Si vous êtes au chômage, ou si vous avez bénéficié au cours des 12 derniers mois d’une allocation de l’ASSEDIC, c'est votre activité salariée avant l'indemnisation chômage (moyenne des salaires, dans la limite du plafond de la sécurité sociale, des 3 mois qui précèdent la date d'effet de rupture du contrat de travail) qui détermine les règles d'attribution et de calcul de votre indemnité journalière paternité. Il vous faudra aussi transmettre à la Caisse d’assurance maladie votre certificat de travail et vos 3 derniers bulletins de salaire, l’avis d’admission à l’allocation ASSEDIC ainsi que la dernière attestation de versement de cette allocation. Les indemnités journalières seront soumises à la CSG (-6.2 %) et à la CRDS (-0.5 %).
Si vous travaillez de façon ponctuelle ou saisonnière il vous faudra aussi justifier de 10 mois au moins d’immatriculation, en tant qu’assuré social, à la date du début de votre congé. De plus, vous devrez avoir travaillé au moins 800 heures ou avoir cotisé au moins l’égal de 2 030 fois le SMIC horaire (8.44 €), au cours de l'année précédant la date du début du congé paternité. Votre indemnité journalière sera calculée sur base de la moyenne des salaires (toujours en tenant compte du plafond de la sécurité sociale), que vous aurez perçus au cours des 12 mois qui précèdent le début de votre congé de paternité. Les indemnités journalières seront soumises à la CSG (-6.2 %) et à la CRDS (-0.5 %).
Pour les pères non salariés, les indemnités journalières versées seront quand à elles forfaitaires et égales à 1/60 au plafond de la sécurité sociale (ici aussi comme pour les mères). Les indemnités journalières seront soumises à la CSG (-6.2 %) et à la CRDS (-0.5 %), comme c’est le cas pour les indemnités journalières maternité.
Si vous êtes salarié et que votre rémunération dépasse le plafond de la sécurité sociale, il vous faudra négocier avec votre employeur la possibilité qu’il prenne à sa charge le manque à gagner éventuel afin de vous permettre de maintenir l’intégralité de votre salaire pendant le congé de paternité. Pour les fonctionnaires, le financement par la branche famille sera également limité au plafond de la sécurité sociale, mais l’administration complétera l’indemnisation.

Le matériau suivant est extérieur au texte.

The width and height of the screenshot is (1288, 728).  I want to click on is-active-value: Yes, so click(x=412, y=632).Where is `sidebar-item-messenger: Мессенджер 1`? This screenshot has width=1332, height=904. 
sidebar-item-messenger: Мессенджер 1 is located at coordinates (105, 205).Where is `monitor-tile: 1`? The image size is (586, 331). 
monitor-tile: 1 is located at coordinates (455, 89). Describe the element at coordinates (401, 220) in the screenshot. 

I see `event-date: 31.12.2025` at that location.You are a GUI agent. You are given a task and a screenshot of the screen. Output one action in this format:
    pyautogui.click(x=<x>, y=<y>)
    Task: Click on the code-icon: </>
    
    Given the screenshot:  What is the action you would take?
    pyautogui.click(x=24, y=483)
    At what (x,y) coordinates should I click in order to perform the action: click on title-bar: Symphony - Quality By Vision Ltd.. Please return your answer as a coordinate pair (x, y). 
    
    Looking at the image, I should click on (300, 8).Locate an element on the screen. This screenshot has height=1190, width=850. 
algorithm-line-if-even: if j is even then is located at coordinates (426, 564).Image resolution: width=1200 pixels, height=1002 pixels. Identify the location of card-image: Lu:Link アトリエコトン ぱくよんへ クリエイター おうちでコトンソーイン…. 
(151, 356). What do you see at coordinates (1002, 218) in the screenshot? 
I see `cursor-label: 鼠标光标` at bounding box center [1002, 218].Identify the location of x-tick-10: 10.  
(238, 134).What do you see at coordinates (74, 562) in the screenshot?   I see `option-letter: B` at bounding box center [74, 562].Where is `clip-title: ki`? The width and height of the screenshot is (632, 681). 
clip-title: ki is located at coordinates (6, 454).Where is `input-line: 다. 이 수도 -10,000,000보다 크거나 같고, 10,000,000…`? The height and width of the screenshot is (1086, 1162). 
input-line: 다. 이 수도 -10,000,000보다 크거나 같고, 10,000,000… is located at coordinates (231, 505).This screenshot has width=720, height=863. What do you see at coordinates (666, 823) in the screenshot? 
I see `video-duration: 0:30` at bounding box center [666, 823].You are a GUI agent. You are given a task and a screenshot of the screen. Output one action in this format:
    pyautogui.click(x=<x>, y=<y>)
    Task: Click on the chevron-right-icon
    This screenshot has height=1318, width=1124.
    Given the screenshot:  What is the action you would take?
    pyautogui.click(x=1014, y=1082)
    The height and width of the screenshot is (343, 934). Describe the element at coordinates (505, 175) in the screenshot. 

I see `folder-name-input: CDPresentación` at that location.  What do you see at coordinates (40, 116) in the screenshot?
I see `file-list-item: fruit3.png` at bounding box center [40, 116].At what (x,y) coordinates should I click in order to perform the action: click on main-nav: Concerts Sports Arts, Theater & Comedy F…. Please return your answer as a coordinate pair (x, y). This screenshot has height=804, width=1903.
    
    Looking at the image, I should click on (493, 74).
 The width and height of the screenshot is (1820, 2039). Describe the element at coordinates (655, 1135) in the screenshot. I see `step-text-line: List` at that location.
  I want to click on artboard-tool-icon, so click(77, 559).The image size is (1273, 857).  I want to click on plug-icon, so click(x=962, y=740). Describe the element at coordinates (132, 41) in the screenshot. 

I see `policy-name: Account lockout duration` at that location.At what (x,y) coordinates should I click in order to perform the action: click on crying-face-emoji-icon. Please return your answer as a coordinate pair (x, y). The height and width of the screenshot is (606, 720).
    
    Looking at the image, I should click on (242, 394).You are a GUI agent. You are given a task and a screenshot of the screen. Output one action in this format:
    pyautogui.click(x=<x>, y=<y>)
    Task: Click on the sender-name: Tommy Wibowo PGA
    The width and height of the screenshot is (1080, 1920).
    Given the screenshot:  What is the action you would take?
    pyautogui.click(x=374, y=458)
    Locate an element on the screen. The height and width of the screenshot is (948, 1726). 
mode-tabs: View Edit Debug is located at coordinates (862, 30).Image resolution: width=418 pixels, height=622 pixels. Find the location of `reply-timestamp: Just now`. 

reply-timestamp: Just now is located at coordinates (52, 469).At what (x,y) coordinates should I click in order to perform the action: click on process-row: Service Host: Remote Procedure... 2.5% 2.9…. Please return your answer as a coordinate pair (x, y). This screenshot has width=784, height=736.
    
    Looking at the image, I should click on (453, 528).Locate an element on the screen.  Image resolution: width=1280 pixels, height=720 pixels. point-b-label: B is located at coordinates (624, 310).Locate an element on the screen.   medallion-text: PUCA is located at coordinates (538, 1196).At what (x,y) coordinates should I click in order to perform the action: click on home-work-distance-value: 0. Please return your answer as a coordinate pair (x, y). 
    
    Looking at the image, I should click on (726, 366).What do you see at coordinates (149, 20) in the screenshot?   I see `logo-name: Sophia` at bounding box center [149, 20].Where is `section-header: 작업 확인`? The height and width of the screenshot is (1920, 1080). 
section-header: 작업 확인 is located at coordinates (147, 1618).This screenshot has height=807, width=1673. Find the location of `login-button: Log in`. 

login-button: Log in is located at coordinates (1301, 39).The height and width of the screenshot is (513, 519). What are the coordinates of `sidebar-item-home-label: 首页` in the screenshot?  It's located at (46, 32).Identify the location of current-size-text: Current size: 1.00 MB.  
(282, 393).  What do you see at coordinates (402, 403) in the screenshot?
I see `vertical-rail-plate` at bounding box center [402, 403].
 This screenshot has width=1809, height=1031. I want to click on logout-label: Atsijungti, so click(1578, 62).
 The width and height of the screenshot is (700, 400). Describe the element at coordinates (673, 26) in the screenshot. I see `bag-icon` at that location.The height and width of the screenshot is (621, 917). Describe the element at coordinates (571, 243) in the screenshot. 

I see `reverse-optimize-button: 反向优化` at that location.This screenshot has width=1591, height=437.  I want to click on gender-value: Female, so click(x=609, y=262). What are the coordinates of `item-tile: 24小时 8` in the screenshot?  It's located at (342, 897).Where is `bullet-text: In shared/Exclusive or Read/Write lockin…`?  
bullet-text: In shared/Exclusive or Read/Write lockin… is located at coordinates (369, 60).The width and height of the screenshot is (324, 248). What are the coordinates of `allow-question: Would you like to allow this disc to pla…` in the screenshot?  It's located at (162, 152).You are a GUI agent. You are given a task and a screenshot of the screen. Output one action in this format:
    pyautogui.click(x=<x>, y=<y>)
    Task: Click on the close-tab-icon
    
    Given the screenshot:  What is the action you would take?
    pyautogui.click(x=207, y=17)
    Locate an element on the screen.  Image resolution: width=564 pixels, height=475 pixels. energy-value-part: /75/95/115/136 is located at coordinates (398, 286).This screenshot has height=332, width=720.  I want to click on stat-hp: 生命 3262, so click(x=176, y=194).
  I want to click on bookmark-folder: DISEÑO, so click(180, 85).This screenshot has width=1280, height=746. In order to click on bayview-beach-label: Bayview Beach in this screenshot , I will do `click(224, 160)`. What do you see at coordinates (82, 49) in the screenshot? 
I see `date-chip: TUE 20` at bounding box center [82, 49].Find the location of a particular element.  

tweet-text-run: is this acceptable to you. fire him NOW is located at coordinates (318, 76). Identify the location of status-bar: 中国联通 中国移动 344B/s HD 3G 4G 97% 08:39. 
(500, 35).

Vous ne pouvez pas cumuler votre indemnité avec les indemnités journalières versées pour un arrêt de travail en cas de maladie ou d'accident du travail, l'allocation parentale d'éducation à taux plein, l'allocation de présence parentale, l'indemnisation par l'assurance chômage ou le régime de solidarité.
Pour finir, le congé de paternité s’applique aussi dans le cas d’une adoption. Les pères adoptant un enfant auront donc accès à un congé supplémentaire, en tenant compte des particularités du congé d’adoption, sous réserve des droits existants. S’il est partagé entre les parents adoptants, le congé d’adoption est prolongé de 11 jours dans des conditions qui préservent l’égalité de traitement entre les adoptions et les naissances. Le congé d’adoption peut désormais être utilisé à compter du début de la semaine qui précède l’arrivée de l’enfant au foyer.